Nepal was hit by the abolishment act later in comparison to India. Nani recalls that it was only after 1964-65 that the Raja of Nepal visited her Baba’s chacha (father’s brother) to deliver the tragic news. She has a vague recollection of her baba sharing his worries around how post-abolishment the labourers would flout orders from the zamindaris. Given her father’s healthy investments, nani wasn’t too worried about the impact of this on her lifestyle.

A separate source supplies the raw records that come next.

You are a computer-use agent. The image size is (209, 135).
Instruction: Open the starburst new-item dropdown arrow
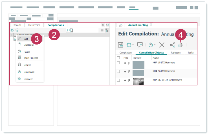133,45
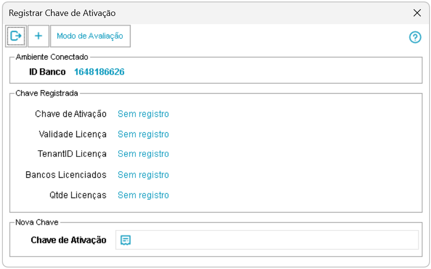This screenshot has height=269, width=431.
Task: Activate Modo de Avaliação button
Action: pos(90,36)
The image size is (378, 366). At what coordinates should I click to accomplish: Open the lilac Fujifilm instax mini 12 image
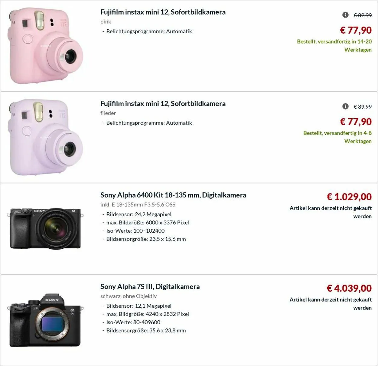coord(46,137)
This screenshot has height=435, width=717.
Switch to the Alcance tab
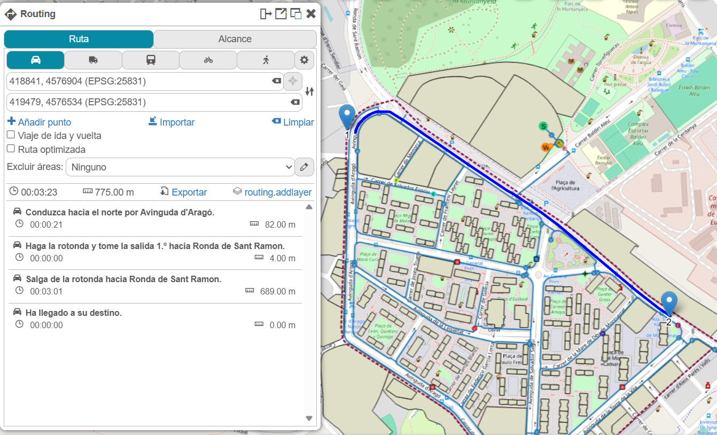coord(235,39)
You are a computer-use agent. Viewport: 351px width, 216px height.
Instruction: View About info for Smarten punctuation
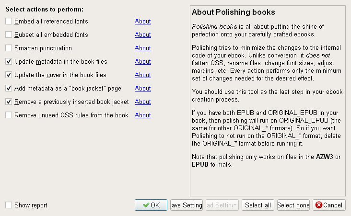(x=143, y=48)
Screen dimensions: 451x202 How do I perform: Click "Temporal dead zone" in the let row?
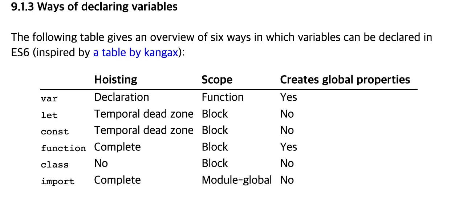[144, 114]
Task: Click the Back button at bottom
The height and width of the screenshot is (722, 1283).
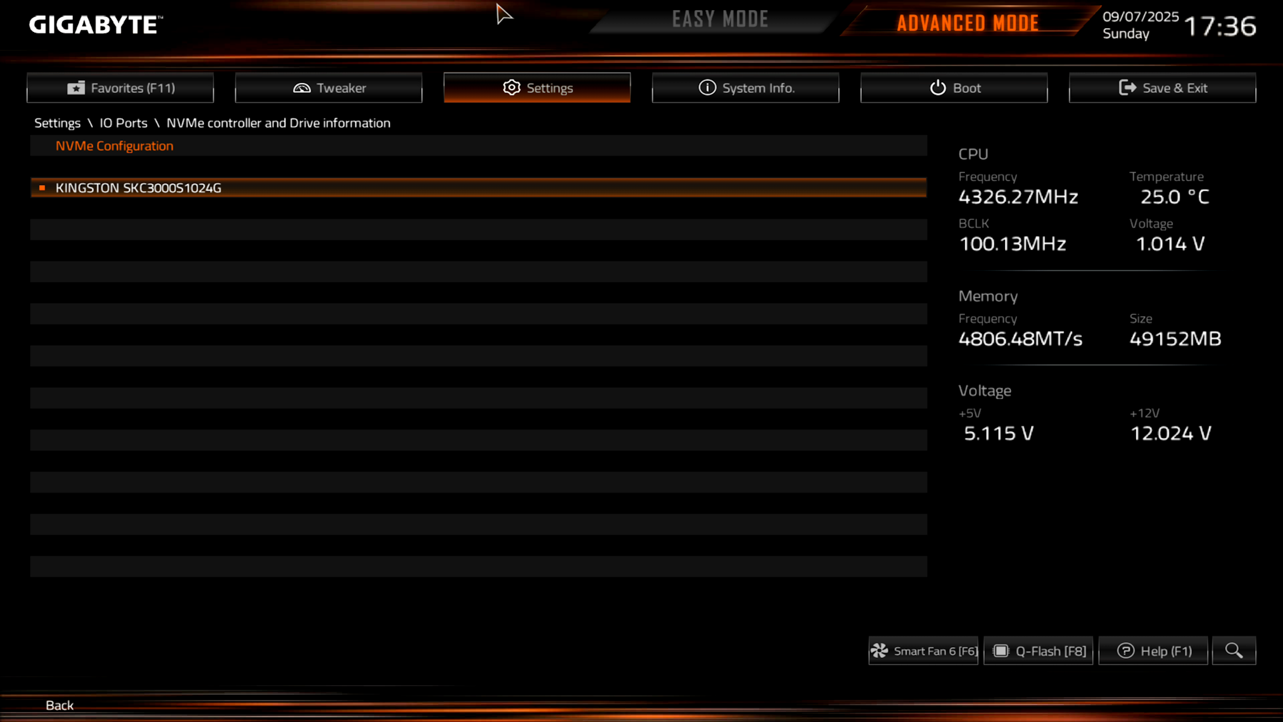Action: click(x=59, y=705)
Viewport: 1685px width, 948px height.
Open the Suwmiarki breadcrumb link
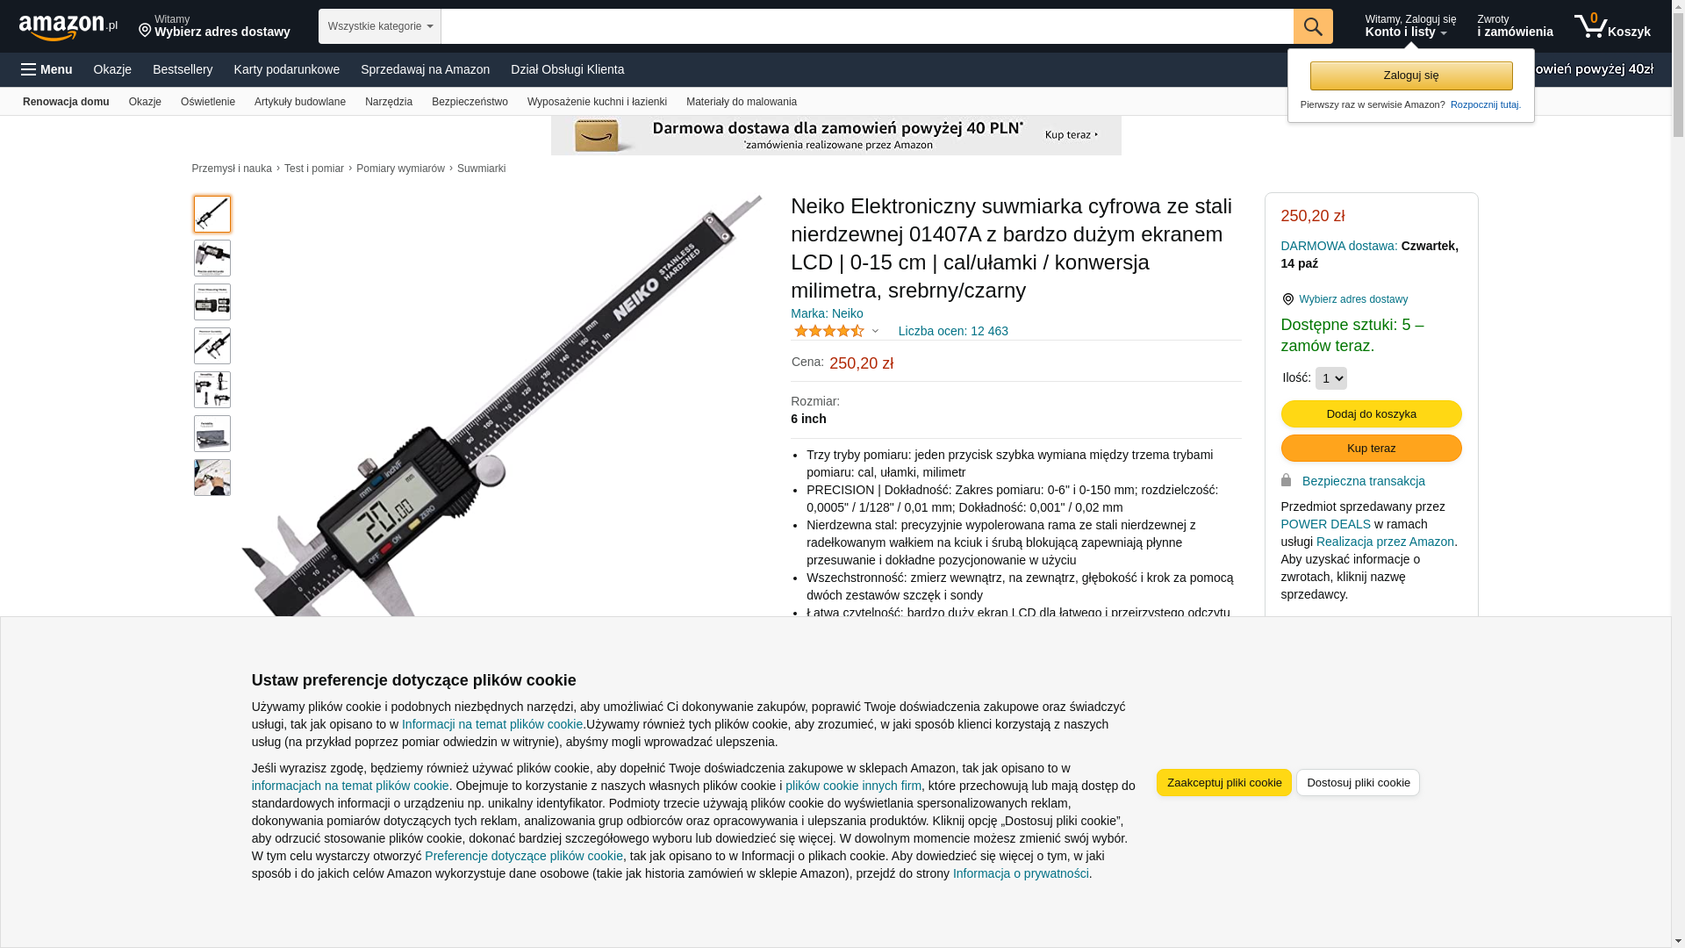(481, 169)
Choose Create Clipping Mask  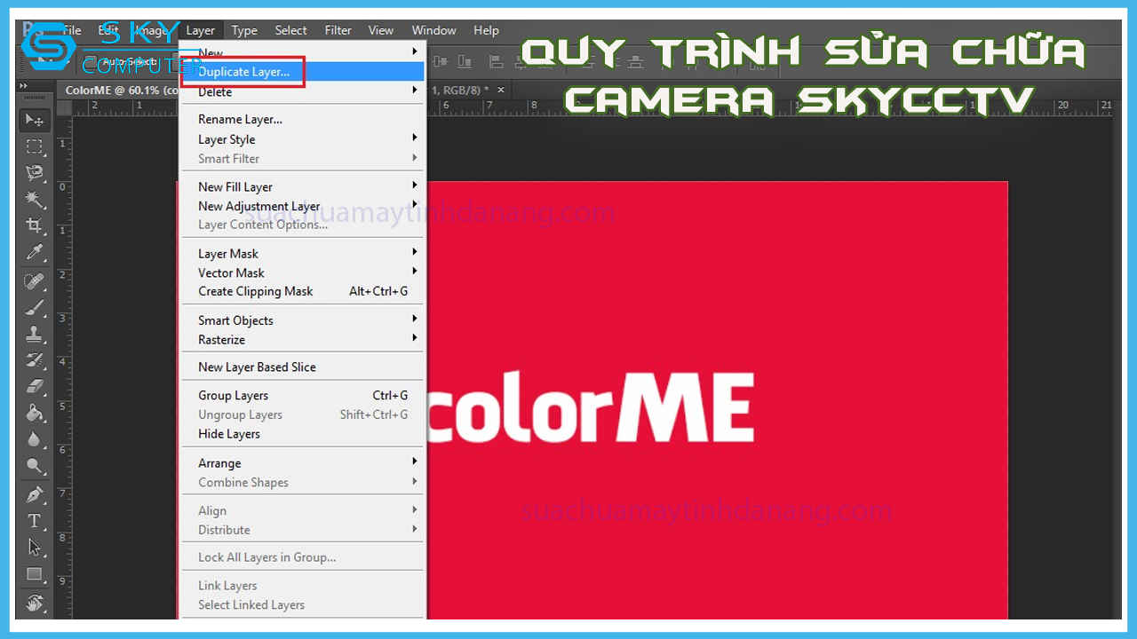[x=256, y=291]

I listened to my nani narrate the story about her wedding with my whole body to only learn one of the purest things about love- there is nothing a person won’t give up to see the other person happy. My mother’s happiness on sharing the paijeb with me is also testimony to this. On the final day of my graduation, my mother dropped her long resistance and finally let me borrow my grandmother’s silver paijeb to wear as a necklace for the ceremony. I draped my nani’s glistening peacock blue silk saree and wore the paijeb around my neck as a shining armour as I stepped into a new phase of my life. To love something is to care for it, which lives on through the relic my Nani refers to as her “mai ke paijeb”.
Immersed in its time the payal may be loud today and languid tomorrow, but nani’s story is real, and it matters because that voice is hers. And each time she narrates it, she lives the soulful, sentimental, eerie trajectory, which is her life.
It is a good platform to regard our forefathers and to save our sanskriti.
This is such a beautiful article and a beautiful family!
This is a beautiful read, preserving traditional jewellery & memories for good. Kudos to you!